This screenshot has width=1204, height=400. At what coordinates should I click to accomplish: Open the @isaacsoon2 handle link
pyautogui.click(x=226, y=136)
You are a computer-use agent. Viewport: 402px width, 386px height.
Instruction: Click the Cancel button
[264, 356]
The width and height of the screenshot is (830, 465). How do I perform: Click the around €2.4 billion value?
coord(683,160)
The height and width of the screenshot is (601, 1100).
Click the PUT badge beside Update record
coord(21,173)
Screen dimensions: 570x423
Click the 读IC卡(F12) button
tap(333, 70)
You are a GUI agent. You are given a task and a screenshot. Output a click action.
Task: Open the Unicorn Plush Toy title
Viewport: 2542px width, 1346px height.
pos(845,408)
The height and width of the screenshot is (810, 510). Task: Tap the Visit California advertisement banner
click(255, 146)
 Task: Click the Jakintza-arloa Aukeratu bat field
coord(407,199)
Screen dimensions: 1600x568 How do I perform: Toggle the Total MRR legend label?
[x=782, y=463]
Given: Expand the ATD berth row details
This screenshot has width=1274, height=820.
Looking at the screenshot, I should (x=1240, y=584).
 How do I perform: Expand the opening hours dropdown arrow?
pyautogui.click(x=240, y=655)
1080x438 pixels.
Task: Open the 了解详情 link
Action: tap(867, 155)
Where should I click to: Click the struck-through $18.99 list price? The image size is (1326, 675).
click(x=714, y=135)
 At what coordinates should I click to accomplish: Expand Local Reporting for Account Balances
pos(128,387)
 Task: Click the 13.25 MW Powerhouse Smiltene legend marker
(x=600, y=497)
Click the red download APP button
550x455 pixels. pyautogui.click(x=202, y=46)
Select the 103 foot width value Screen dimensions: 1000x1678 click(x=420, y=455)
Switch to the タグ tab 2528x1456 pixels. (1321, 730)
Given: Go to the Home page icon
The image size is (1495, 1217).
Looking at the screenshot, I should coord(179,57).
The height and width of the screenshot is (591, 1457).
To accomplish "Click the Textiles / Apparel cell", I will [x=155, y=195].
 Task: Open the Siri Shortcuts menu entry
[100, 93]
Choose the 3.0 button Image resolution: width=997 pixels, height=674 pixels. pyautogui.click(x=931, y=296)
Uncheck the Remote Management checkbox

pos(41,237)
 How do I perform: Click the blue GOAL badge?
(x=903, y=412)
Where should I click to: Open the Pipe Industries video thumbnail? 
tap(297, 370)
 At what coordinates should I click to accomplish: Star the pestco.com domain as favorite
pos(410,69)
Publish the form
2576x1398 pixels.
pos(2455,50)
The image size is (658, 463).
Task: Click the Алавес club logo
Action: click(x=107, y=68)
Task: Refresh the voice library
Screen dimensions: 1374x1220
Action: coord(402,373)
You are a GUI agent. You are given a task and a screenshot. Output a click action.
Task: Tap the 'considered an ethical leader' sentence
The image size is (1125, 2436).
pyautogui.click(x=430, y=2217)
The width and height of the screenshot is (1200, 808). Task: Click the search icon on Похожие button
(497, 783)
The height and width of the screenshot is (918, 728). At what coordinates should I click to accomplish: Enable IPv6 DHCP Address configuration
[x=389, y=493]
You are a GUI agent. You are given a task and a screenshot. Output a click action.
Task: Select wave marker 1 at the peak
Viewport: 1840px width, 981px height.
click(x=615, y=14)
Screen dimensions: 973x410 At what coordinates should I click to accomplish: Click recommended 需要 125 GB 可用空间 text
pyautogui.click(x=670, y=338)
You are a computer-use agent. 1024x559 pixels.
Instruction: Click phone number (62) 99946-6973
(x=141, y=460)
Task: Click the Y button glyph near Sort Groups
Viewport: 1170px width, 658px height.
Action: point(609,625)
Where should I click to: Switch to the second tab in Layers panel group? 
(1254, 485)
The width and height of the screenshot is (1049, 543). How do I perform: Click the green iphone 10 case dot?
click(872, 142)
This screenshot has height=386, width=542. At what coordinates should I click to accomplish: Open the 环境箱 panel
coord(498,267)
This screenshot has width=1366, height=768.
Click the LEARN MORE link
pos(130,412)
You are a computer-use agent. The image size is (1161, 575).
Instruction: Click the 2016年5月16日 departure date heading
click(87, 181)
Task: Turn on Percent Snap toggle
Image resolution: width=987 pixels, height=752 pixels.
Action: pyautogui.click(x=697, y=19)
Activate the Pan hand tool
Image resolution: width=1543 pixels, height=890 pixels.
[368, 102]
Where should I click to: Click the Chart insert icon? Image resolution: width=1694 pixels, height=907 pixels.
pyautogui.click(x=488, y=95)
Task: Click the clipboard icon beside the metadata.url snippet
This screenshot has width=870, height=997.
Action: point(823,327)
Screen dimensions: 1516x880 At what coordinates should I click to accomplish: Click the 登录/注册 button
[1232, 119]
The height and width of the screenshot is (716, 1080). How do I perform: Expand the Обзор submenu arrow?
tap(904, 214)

━━━

▶ _TASK GOAL_:
Starting at the first line of the data above, retype each line exactly until you reach the line containing "Task: Open the Unicorn Plush Toy title", and include that line too.

▶ _RESPONSE BELOW_:
This screenshot has width=1204, height=400. At what coordinates should I click to accomplish: Open the @isaacsoon2 handle link
pyautogui.click(x=226, y=136)
You are a computer-use agent. Viewport: 402px width, 386px height.
Instruction: Click the Cancel button
[264, 356]
The width and height of the screenshot is (830, 465). How do I perform: Click the around €2.4 billion value?
coord(683,160)
The height and width of the screenshot is (601, 1100).
Click the PUT badge beside Update record
coord(21,173)
Screen dimensions: 570x423
Click the 读IC卡(F12) button
tap(333, 70)
You are a GUI agent. You are given a task and a screenshot. Output a click action.
Task: Open the Unicorn Plush Toy title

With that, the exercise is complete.